Quando le malattie sociali invadono il web
La televisione è lo specchio della società? Non più, oggi abbiamo il web 2.0 che permette ad ognuno di noi di condividere con il resto del mondo (almeno in teoria) contenuti, foto, video e, soprattutto, idee. Ecco, è questo il vero motore che permette alla rete di classificarsi come la vera rivoluzione del XXI secolo: la possibilità di dare voce ad ogni singolo individuo e far viaggiare i contenuti con facilità, senza alcun filtro. E se nel flusso comunicativo di internet finissero anche le morbosità dello spirito umano, le perversioni dell'anima, in una parola le idee cattive dell'uomo? Avrebbero diritto anch'esse ad essere veicolate insieme alle altre o si dovrebbe creare una membrana digitale capace di fermare ogni batterio che già infetta la realtà in cui viviamo?
Questo è l'interrogativo che in molti si pongono negli ultimi tempi, con la nascita di numerosi gruppi Facebook dedicati alla pedofilia, alla mafia e (addirittura!) agli stupri di gruppo.
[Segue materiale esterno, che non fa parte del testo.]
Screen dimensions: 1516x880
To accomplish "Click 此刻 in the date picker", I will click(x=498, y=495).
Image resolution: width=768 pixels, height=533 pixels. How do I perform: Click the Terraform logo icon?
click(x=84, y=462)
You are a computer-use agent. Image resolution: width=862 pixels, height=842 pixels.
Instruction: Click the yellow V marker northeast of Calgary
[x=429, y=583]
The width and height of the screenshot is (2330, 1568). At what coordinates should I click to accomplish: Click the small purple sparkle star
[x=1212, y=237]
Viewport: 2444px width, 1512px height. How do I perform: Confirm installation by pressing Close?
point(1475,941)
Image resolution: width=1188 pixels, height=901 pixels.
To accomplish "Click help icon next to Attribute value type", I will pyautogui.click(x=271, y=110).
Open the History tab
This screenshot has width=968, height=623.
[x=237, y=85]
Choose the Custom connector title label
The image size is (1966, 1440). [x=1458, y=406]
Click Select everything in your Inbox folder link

Sorgono in sordina, in pochi si iscrivono per reale passione, in molti lo fanno solo per insultare i legittimi creatori, ma il fatto stesso che a qualcuno venga in mente di creare una piattaforma in cui riunire tutti i fan di un boss malavitoso o di un atto deprecabile può essere considerato un elemento di riflessione sulle motivazioni che spingono il singolo individuo a comportarsi in questo modo.
Facebook, il social network incriminato di aver dato la possibilità di creare tali gruppi, è uno strumento molto semplice da usare. Ci si registra, si compilano pochi campi e si chiamano a raccolta gli amici: a questo punto si è già all'interno di una rete globale di proporzioni smisurate, e ogni nostra azione è sotto l'occhio di un pubblico molto più grande di quello che ci possiamo immaginare. "Condivisione" è la parola d'ordine del social network più popolato della rete e gli utenti (chi più chi meno) si iscrivono e creano gruppi per manifestare le proprie preferenze, per arricchire se stessi su quel palcoscenico digitale che è Facebook. Ma se è vero questo, vuol dire che chi ha creato un fan club di un boss malavitoso o inneggiante al razzismo percepisca come “validi” i valori che sottendono queste pratiche o queste figure, oppure percepiscono il tutto come un gioco.
Si potrebbe, quindi, pensare un modo per filtrare questi contenuti per impedire a tutti coloro che, per gioco o per convinzione, credono in questi valori di ammorbare la rete con le loro parole, con le loro immagini. Ma come? Imponendo a Facebook un controllo più capillare? Istituendo un ufficio per la morale sul web che sovrintenda a tutti i suoi contenuti? La rete è nata come zona libera da sovranità e controlli superiori: imporne uno adesso, anche se a fin di bene, non solo sarebbe estremamente complicato ma rappresenterebbe la fine del web nel suo senso più puro.
Se su Facebook esistono dei gruppi che inneggiano alla violenza e a valori morbosi vuol dire che nel mondo, in Italia, ci sono persone che considerano questi valori come accettabili. Oppure non li considerano affatto come valori, ma solo come parole arroventate con le quali creare un po' di “rumore” in rete, sensazionalismo, scalpore. Magari guadagnarsi qualche gettone presenza in qualche talk show ed essere invitato come ”autore del fan club dello stupro collettivo”.
Non sono d'accordo con quello che dici, ma darei la vita perché tu lo possa dire. Questa frase solitamente viene attribuita a Voltaire: in effetti ci sono dei dubbi rispetto alla sua effettiva paternità ma incarna pienamente il punto su cui sviluppare la questione: è giusto togliere la possibilità di parola in un luogo libero, dove non esiste un pensiero e una morale dominante? Tralasciando il caso dei gruppi Facebook inneggianti ai casi più indecorosi, è possibile creare una vigilanza veramente efficace, capace di sorvegliare sui contenuti? No, non credo. Tale soluzione comporterebbe l'ingresso di un'entità superiore all'interno del web, di una sovrintendenza che automaticamente limiterebbe la natura stessa della rete. E questo non può accadere, altrimenti si perderemmo l'unico canale di comunicazione libero che ci è rimasto.
Piuttosto che limitarlo, dovremmo imparare a usarlo meglio!